* [Records to use]:
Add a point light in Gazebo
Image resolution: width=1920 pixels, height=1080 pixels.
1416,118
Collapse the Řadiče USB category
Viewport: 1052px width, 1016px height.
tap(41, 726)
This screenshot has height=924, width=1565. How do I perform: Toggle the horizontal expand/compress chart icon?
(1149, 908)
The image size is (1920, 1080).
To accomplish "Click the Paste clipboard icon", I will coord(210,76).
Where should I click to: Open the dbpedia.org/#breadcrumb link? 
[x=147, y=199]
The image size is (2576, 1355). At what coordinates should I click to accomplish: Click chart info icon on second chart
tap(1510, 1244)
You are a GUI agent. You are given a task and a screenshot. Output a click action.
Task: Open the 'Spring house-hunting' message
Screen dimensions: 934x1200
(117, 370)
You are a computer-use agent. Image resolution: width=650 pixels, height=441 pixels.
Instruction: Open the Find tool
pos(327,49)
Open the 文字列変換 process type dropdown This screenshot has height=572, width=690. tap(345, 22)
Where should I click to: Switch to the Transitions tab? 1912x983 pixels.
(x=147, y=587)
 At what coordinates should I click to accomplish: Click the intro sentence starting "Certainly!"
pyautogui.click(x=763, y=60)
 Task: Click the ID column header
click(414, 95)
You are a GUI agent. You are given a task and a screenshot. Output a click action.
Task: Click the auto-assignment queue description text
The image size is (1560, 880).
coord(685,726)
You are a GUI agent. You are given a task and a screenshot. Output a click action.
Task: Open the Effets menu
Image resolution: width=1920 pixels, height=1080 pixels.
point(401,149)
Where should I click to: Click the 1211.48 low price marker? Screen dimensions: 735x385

* [Exercise brief]:
Rewrite the listing above, changing every "GUI agent" to "interface agent" and leaving everything else the same.

* [Expected answer]:
Add a point light in Gazebo
Image resolution: width=1920 pixels, height=1080 pixels.
1416,118
Collapse the Řadiče USB category
Viewport: 1052px width, 1016px height.
tap(41, 726)
This screenshot has height=924, width=1565. How do I perform: Toggle the horizontal expand/compress chart icon?
(1149, 908)
The image size is (1920, 1080).
To accomplish "Click the Paste clipboard icon", I will coord(210,76).
Where should I click to: Open the dbpedia.org/#breadcrumb link? 
[x=147, y=199]
The image size is (2576, 1355). At what coordinates should I click to accomplish: Click chart info icon on second chart
tap(1510, 1244)
You are a interface agent. You are given a task and a screenshot. Output a click action.
Task: Open the 'Spring house-hunting' message
Screen dimensions: 934x1200
(117, 370)
You are a computer-use agent. Image resolution: width=650 pixels, height=441 pixels.
Instruction: Open the Find tool
pos(327,49)
Open the 文字列変換 process type dropdown This screenshot has height=572, width=690. tap(345, 22)
Where should I click to: Switch to the Transitions tab? 1912x983 pixels.
(x=147, y=587)
 At what coordinates should I click to accomplish: Click the intro sentence starting "Certainly!"
pyautogui.click(x=763, y=60)
 Task: Click the ID column header
click(414, 95)
You are a interface agent. You are given a task and a screenshot. Output a click action.
Task: Click the auto-assignment queue description text
The image size is (1560, 880).
coord(685,726)
You are a interface agent. You are given a task and a screenshot. Output a click action.
Task: Open the Effets menu
Image resolution: width=1920 pixels, height=1080 pixels.
point(401,149)
Where should I click to: Click the 1211.48 low price marker? Screen dimensions: 735x385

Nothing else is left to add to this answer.